Thursday morning seems like a blur in courtroom 8C.
Within her first hour on the bench, Las Vegas Justice Court Judge Melanie Andress-Tobiasson hears almost 30 cases, all related to domestic violence.
At this speed and homogeneity, it would seem easy for a defendant to get lost in the shuffle. Andress-Tobiasson shows interest in each case.
She congratulates a curly haired man in a black jacket for completing the counseling and other requirements of his past sentencing. He thanks the judge for not locking him up again when he was late with money owed to the court.
“People may not believe this, but I don’t enjoy putting people in jail,” she tells him. “Peace out. Don’t come back.”
Since 2011 the justice court has dedicated a courtroom and judge to presiding over only domestic violence cases. A second dedicated courtroom and judge were added last year.
“It works, in my opinion, because you have the ability to recognize patterns of certain victims and certain offenders,” Andress-Tobiasson said. “If you don’t take the time to figure out the underlying problems about why they’re in domestic violence court and keep appearing in domestic violence court, then what problem have you solved?”
But the system is in jeopardy.
Chief Judge Joe Bonaventure has called his fellow Justice Court judges to discuss and possibly vote April 11 on whether to continue the dedicated court system. He announced last year that domestic violence cases would be spread across 10 courtrooms starting in July, but he appears to have softened on that stance after getting pushback from victim advocates, prosecutors and judges.
“There definitely has been a proposal to change, but a final decision was never made, and it still hasn’t been made,” he said. “Once we get feedback from everybody, we’ll discuss it and make a decision.”
But even the proposal of change has elicited sharp criticism.
“It is, at least in our opinion, a failure for victims,” Assistant District Attorney Christopher Lalli told the Clark County Commission last week.
Spreading the office’s specialized prosecution team across 10 courtrooms means they will have a harder time providing support to frightened victims who may leave court before testifying, according to spokeswoman Audrie Locke.

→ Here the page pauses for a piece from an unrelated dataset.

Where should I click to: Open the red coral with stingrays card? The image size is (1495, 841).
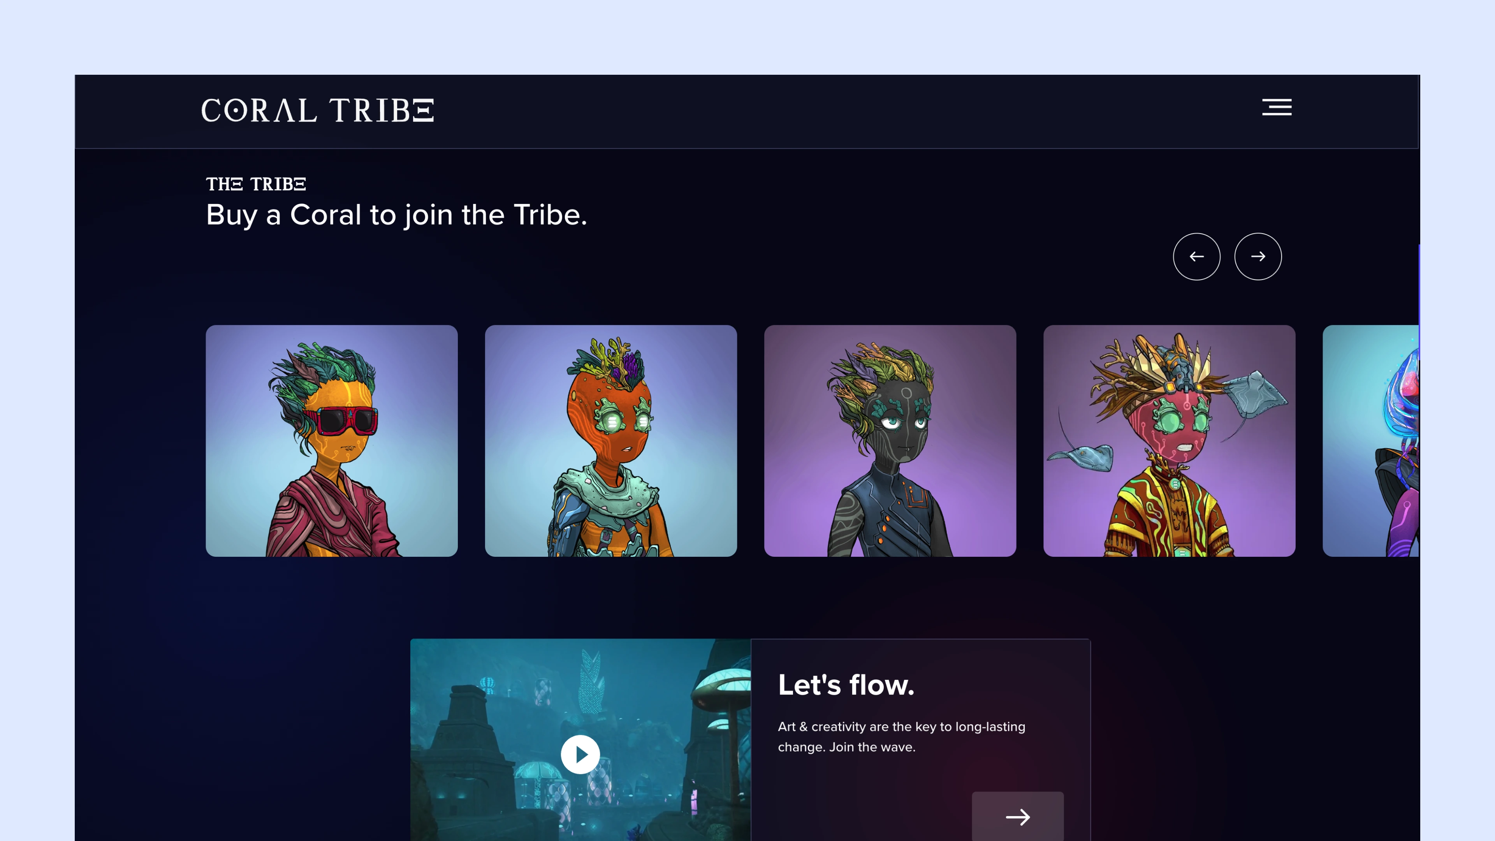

Liz Ortenburger, executive director of Safe Nest, says her nonprofit doesn’t have the funding to hire victim advocates for 10 courtrooms. That means employees like Ivette Barreres could spend more time running between courtrooms and less time informing victims about where they can get medical care, legal services and counseling.
“This is going to result in more women being killed, simple as that,” Barreres said.